Birçok insan zekayı çalışmaktan daha üstün tutar. Onlara göre bir insan zekiyse, bu zekası sayesinde çalışmadan da pek çok şey kazanabilir. Hatta zeki olanları çoğu insandan üstün görürler. Bu inanış aslında insanların genelinde var ancak yanlıştır. Zekadan önce emek gelir. Emek ise insanları birbirinden ayıran en belirgin çizgidir. Çok çalışan, sürekli bir şeyleri, başarmak için emek veren insanlar daha kıymetlidir. Onlar arı gibi çalışmayı seven kişiler olarak bu dünyada her güzelliği hak ederler. Alnının akıyla her işin üstesinden gelir, taşı sıksa suyunu çıkartırlar.
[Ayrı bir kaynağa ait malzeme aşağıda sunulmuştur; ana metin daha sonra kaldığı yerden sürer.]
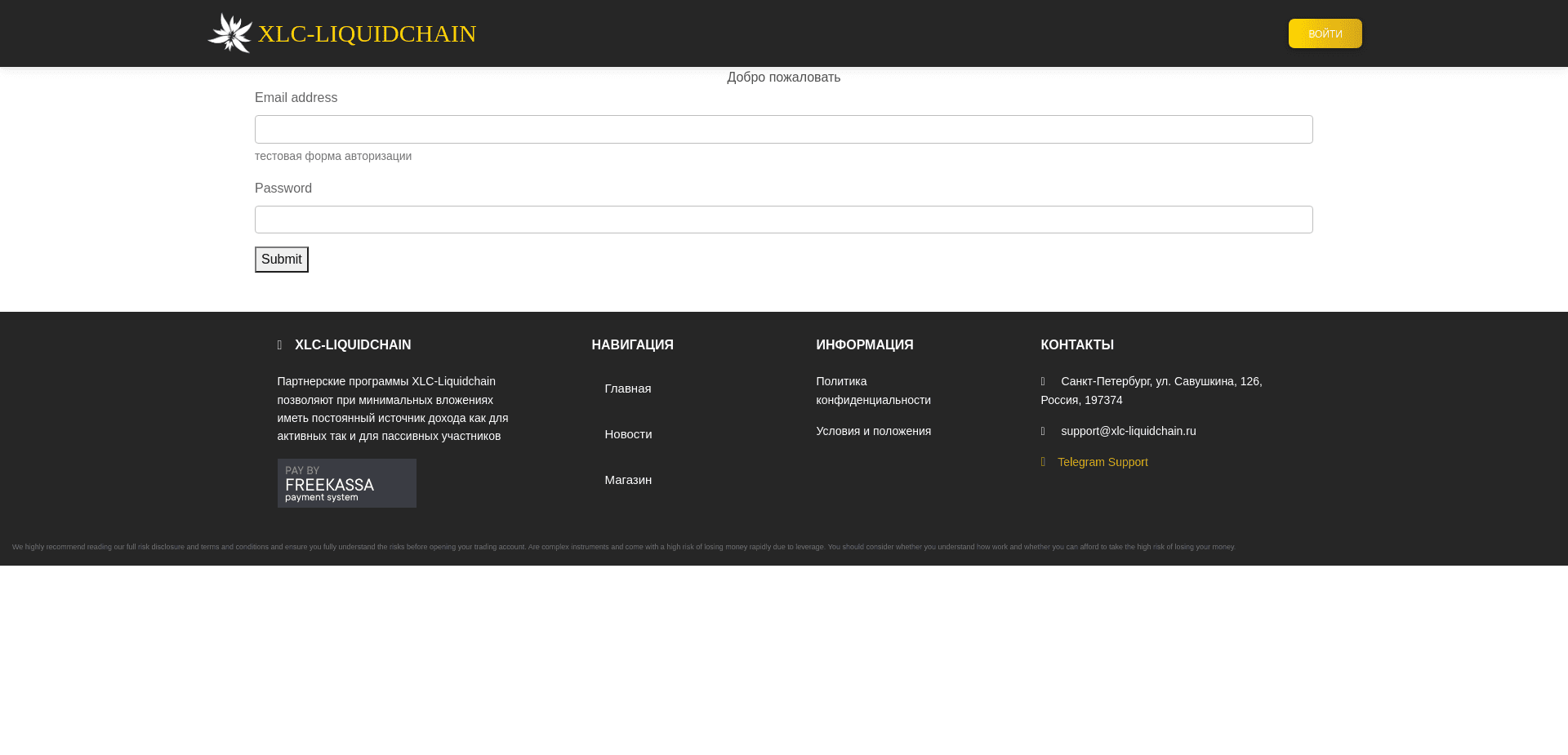The image size is (1568, 755).
Task: Open the Главная navigation link
Action: [627, 389]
Zeki olup çalışmayı sevmeyen tiplere bakarsak onların gözümüzde bir kıymeti olmaz. Önemli olan zeka seviyesinin yüksek olmasından ziyade çalışmaya olan istektir. Bu anlamda çalışkan olan her insan çok büyük bir saygıya layıktır. Çünkü çalışmanın içinde emek var, alın teri var. Bunlar bir insana değer katan onu yıldız gibi parlatan etkenlerdir. Çok zeki olup da üşengeçlik eden, çalışmaktan kaçan insanların neyi üstün olabilir ki? Bu hayat emek verilmeyen şeyler karşısında kimseye bir mükafat sunmaz. Mutlaka kolları sıvayıp çalışmaya vakit ayırmamız gerekir. Okul sıralarında notları düşük olan, orta kapasiteli bir öğrenci çok çalışarak notlarını yükseltebilir. Düzenli bir çalışmayla sınavlardan istediği puanları alabilir. Ancak üstün zekalı bir öğrenci olup da hiç çalışmayıp büyüklenenler ise kitap defter yüzü açmamanın olumsuz sonucunu notlar açıklanınca görecektir.
Sonuç olarak bizi bir diğerinden üstün yapan şey ne kadar emek verdiğimizdir. Verdiğimiz emeğin büyüklüğü değerimizi artırır. Bu anlamda çalışmaya, emeğin önemine inanmalıyız. Yoksa sadece zekaya güvenirsek istediğimiz başarıları kazanamayız.